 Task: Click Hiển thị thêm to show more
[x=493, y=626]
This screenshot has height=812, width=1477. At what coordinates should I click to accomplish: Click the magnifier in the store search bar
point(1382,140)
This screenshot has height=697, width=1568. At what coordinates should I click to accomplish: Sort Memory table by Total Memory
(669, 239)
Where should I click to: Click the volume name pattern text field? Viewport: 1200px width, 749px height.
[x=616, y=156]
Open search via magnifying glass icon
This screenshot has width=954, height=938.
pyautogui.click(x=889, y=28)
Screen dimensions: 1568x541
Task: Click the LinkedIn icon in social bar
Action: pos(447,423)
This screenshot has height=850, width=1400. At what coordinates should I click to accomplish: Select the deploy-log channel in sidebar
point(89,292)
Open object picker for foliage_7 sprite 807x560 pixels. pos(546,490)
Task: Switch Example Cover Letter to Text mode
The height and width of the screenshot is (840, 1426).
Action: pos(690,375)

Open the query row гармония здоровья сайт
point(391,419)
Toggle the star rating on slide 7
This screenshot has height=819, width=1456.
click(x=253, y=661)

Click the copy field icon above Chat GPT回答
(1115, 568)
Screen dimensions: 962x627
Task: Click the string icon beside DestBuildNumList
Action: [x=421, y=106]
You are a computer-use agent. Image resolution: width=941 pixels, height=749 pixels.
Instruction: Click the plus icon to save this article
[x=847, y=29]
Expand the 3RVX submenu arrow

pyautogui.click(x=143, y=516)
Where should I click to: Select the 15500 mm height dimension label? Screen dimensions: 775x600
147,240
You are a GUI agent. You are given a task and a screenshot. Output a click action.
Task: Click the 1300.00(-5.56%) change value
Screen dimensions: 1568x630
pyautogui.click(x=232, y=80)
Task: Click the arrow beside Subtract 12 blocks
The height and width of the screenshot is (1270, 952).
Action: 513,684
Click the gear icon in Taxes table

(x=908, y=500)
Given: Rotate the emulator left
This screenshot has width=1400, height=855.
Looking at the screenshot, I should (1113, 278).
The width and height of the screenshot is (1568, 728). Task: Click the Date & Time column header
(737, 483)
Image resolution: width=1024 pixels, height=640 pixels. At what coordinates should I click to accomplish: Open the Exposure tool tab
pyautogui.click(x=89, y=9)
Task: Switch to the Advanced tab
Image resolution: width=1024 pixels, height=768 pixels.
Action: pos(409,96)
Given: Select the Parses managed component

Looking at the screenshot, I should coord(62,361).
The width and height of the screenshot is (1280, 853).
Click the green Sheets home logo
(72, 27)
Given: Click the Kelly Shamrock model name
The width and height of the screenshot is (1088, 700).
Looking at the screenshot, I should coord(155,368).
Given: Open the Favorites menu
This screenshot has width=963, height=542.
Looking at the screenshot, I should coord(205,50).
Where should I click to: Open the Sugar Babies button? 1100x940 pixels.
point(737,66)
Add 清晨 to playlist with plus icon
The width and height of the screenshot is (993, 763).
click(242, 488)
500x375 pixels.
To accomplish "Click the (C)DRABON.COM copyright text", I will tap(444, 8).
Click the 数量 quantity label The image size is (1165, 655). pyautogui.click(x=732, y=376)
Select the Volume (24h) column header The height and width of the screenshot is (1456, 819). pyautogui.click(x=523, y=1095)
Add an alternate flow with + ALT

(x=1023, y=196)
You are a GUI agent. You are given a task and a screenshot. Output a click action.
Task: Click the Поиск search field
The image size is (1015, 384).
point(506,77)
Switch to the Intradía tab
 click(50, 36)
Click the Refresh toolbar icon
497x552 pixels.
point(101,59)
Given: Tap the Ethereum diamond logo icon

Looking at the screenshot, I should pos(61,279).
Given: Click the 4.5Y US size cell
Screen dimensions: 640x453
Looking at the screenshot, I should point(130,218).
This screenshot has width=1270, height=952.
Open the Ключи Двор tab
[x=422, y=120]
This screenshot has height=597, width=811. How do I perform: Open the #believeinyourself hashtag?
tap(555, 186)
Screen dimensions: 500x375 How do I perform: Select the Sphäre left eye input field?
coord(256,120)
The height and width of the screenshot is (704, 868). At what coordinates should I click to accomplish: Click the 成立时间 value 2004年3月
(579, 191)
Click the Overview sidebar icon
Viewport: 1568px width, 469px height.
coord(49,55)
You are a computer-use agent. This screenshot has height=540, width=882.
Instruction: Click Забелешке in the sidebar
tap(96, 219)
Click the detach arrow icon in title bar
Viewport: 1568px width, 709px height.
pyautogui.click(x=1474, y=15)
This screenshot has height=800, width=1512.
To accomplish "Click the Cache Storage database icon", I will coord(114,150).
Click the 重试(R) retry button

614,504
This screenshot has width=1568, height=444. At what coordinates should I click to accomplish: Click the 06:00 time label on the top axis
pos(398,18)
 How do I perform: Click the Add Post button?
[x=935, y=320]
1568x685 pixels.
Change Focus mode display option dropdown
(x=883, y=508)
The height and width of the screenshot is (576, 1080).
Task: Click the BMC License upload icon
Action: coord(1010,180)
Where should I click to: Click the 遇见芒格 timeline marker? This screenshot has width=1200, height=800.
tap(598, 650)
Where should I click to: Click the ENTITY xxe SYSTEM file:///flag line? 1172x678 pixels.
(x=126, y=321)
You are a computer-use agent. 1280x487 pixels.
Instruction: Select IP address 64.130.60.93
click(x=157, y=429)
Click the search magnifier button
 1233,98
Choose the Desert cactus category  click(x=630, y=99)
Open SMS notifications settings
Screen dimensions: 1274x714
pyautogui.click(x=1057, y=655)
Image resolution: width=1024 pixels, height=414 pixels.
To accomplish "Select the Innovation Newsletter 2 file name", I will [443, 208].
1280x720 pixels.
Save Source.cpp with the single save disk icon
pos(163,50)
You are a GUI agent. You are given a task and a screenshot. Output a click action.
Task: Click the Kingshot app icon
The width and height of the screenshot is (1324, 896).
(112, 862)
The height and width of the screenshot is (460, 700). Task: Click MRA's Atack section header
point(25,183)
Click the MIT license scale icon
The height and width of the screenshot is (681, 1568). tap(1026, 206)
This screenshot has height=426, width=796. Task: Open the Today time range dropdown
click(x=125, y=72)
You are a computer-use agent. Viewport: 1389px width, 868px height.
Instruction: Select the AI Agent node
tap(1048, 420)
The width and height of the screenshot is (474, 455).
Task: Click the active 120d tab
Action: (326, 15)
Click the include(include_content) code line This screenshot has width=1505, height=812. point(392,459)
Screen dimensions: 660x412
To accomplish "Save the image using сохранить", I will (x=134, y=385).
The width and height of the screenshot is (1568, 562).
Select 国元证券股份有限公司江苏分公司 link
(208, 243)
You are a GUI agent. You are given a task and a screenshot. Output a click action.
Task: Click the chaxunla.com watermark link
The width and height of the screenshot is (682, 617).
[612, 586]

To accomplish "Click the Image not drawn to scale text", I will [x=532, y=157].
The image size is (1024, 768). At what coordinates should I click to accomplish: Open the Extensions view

:::

--- WHAT YOU WILL DO ---
Copy all of the entries above line for line, with no changes.

--- FINAL RESULT ---
 Task: Click Hiển thị thêm to show more
[x=493, y=626]
This screenshot has height=812, width=1477. At what coordinates should I click to accomplish: Click the magnifier in the store search bar
point(1382,140)
This screenshot has height=697, width=1568. At what coordinates should I click to accomplish: Sort Memory table by Total Memory
(669, 239)
Where should I click to: Click the volume name pattern text field? Viewport: 1200px width, 749px height.
[x=616, y=156]
Open search via magnifying glass icon
This screenshot has width=954, height=938.
pyautogui.click(x=889, y=28)
Screen dimensions: 1568x541
Task: Click the LinkedIn icon in social bar
Action: pos(447,423)
This screenshot has height=850, width=1400. At what coordinates should I click to accomplish: Select the deploy-log channel in sidebar
point(89,292)
Open object picker for foliage_7 sprite 807x560 pixels. pos(546,490)
Task: Switch Example Cover Letter to Text mode
The height and width of the screenshot is (840, 1426).
Action: pos(690,375)

Open the query row гармония здоровья сайт
point(391,419)
Toggle the star rating on slide 7
This screenshot has height=819, width=1456.
click(x=253, y=661)

Click the copy field icon above Chat GPT回答
(1115, 568)
Screen dimensions: 962x627
Task: Click the string icon beside DestBuildNumList
Action: [x=421, y=106]
You are a computer-use agent. Image resolution: width=941 pixels, height=749 pixels.
Instruction: Click the plus icon to save this article
[x=847, y=29]
Expand the 3RVX submenu arrow

pyautogui.click(x=143, y=516)
Where should I click to: Select the 15500 mm height dimension label? Screen dimensions: 775x600
147,240
You are a GUI agent. You are given a task and a screenshot. Output a click action.
Task: Click the 1300.00(-5.56%) change value
Screen dimensions: 1568x630
pyautogui.click(x=232, y=80)
Task: Click the arrow beside Subtract 12 blocks
The height and width of the screenshot is (1270, 952).
Action: 513,684
Click the gear icon in Taxes table

(x=908, y=500)
Given: Rotate the emulator left
This screenshot has width=1400, height=855.
Looking at the screenshot, I should (1113, 278).
The width and height of the screenshot is (1568, 728). Task: Click the Date & Time column header
(737, 483)
Image resolution: width=1024 pixels, height=640 pixels. At what coordinates should I click to accomplish: Open the Exposure tool tab
pyautogui.click(x=89, y=9)
Task: Switch to the Advanced tab
Image resolution: width=1024 pixels, height=768 pixels.
Action: pos(409,96)
Given: Select the Parses managed component

Looking at the screenshot, I should coord(62,361).
The width and height of the screenshot is (1280, 853).
Click the green Sheets home logo
(72, 27)
Given: Click the Kelly Shamrock model name
The width and height of the screenshot is (1088, 700).
Looking at the screenshot, I should coord(155,368).
Given: Open the Favorites menu
This screenshot has width=963, height=542.
Looking at the screenshot, I should coord(205,50).
Where should I click to: Open the Sugar Babies button? 1100x940 pixels.
point(737,66)
Add 清晨 to playlist with plus icon
The width and height of the screenshot is (993, 763).
click(242, 488)
500x375 pixels.
To accomplish "Click the (C)DRABON.COM copyright text", I will tap(444, 8).
Click the 数量 quantity label The image size is (1165, 655). pyautogui.click(x=732, y=376)
Select the Volume (24h) column header The height and width of the screenshot is (1456, 819). pyautogui.click(x=523, y=1095)
Add an alternate flow with + ALT

(x=1023, y=196)
You are a GUI agent. You are given a task and a screenshot. Output a click action.
Task: Click the Поиск search field
The image size is (1015, 384).
point(506,77)
Switch to the Intradía tab
 click(50, 36)
Click the Refresh toolbar icon
497x552 pixels.
point(101,59)
Given: Tap the Ethereum diamond logo icon

Looking at the screenshot, I should pos(61,279).
Given: Click the 4.5Y US size cell
Screen dimensions: 640x453
Looking at the screenshot, I should point(130,218).
This screenshot has width=1270, height=952.
Open the Ключи Двор tab
[x=422, y=120]
This screenshot has height=597, width=811. How do I perform: Open the #believeinyourself hashtag?
tap(555, 186)
Screen dimensions: 500x375 How do I perform: Select the Sphäre left eye input field?
coord(256,120)
The height and width of the screenshot is (704, 868). At what coordinates should I click to accomplish: Click the 成立时间 value 2004年3月
(579, 191)
Click the Overview sidebar icon
Viewport: 1568px width, 469px height.
coord(49,55)
You are a computer-use agent. This screenshot has height=540, width=882.
Instruction: Click Забелешке in the sidebar
tap(96, 219)
Click the detach arrow icon in title bar
Viewport: 1568px width, 709px height.
pyautogui.click(x=1474, y=15)
This screenshot has height=800, width=1512.
To accomplish "Click the Cache Storage database icon", I will coord(114,150).
Click the 重试(R) retry button

614,504
This screenshot has width=1568, height=444. At what coordinates should I click to accomplish: Click the 06:00 time label on the top axis
pos(398,18)
 How do I perform: Click the Add Post button?
[x=935, y=320]
1568x685 pixels.
Change Focus mode display option dropdown
(x=883, y=508)
The height and width of the screenshot is (576, 1080).
Task: Click the BMC License upload icon
Action: coord(1010,180)
Where should I click to: Click the 遇见芒格 timeline marker? This screenshot has width=1200, height=800.
tap(598, 650)
Where should I click to: Click the ENTITY xxe SYSTEM file:///flag line? 1172x678 pixels.
(x=126, y=321)
You are a computer-use agent. 1280x487 pixels.
Instruction: Select IP address 64.130.60.93
click(x=157, y=429)
Click the search magnifier button
 1233,98
Choose the Desert cactus category  click(x=630, y=99)
Open SMS notifications settings
Screen dimensions: 1274x714
pyautogui.click(x=1057, y=655)
Image resolution: width=1024 pixels, height=414 pixels.
To accomplish "Select the Innovation Newsletter 2 file name", I will [443, 208].
1280x720 pixels.
Save Source.cpp with the single save disk icon
pos(163,50)
You are a GUI agent. You are given a task and a screenshot. Output a click action.
Task: Click the Kingshot app icon
The width and height of the screenshot is (1324, 896).
(112, 862)
The height and width of the screenshot is (460, 700). Task: Click MRA's Atack section header
point(25,183)
Click the MIT license scale icon
The height and width of the screenshot is (681, 1568). tap(1026, 206)
This screenshot has height=426, width=796. Task: Open the Today time range dropdown
click(x=125, y=72)
You are a computer-use agent. Viewport: 1389px width, 868px height.
Instruction: Select the AI Agent node
tap(1048, 420)
The width and height of the screenshot is (474, 455).
Task: Click the active 120d tab
Action: (326, 15)
Click the include(include_content) code line This screenshot has width=1505, height=812. point(392,459)
Screen dimensions: 660x412
To accomplish "Save the image using сохранить", I will (x=134, y=385).
The width and height of the screenshot is (1568, 562).
Select 国元证券股份有限公司江苏分公司 link
(208, 243)
You are a GUI agent. You are given a task and a screenshot. Output a click action.
Task: Click the chaxunla.com watermark link
The width and height of the screenshot is (682, 617).
[612, 586]

To accomplish "Click the Image not drawn to scale text", I will [x=532, y=157].
The image size is (1024, 768). At what coordinates should I click to accomplish: Open the Extensions view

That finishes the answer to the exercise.